Left4Dead week will feature one short piece on Left4Dead each day this week to celebrate the full release of the game.
Left4Dead has a reasonably robust implementation of destructible scenery, without reaching the flexibility of Fracture or Red Faction. Elements of the level, notably windows, doors and some walls can be destroyed; mostly by the marauding undead who feature in the game. There’s several nice features of the way Valve has implemented this:
1. There’s no obvious seaming of destructible elements, or any other indicator to differentiate destructible or non-destructible. This means you can never be sure if a wall will be torn asunder as a zombie crashes through it. Some walls do get destroyed too frequently to be a surprise: such as the wall below the collapsed room in the apartments; but I bet you didn’t know that one of the upstairs room walls can similarly be blown apart by a Hunter coming down from the roof.

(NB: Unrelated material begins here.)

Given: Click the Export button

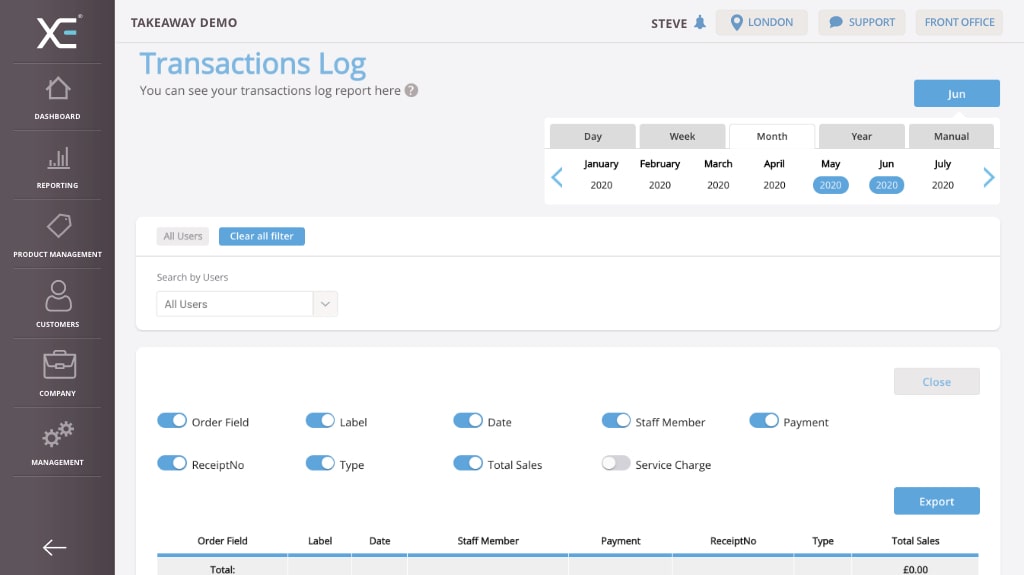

2. Closed doors block the undead from moving through them - instead they start to bash chunks out of the door in horror movie cliché style. This can be used tactically, such as to hold up a flood of zombies while you shoot them apart.
3. The tank can tear up chunks of concrete and throw them at you. These chunks don’t have any long term effects, but it sure looks good.
4. The fragments of the destroyed scenery end up as physics elements which can be pushed around further, such as when a boomer or pipe bomb explodes.
5. You’re not forced to progress through any destructible scenery yourself: there’s always a route around. This means you don’t have to figure out which part of the map the level designer was hinting you should blow up.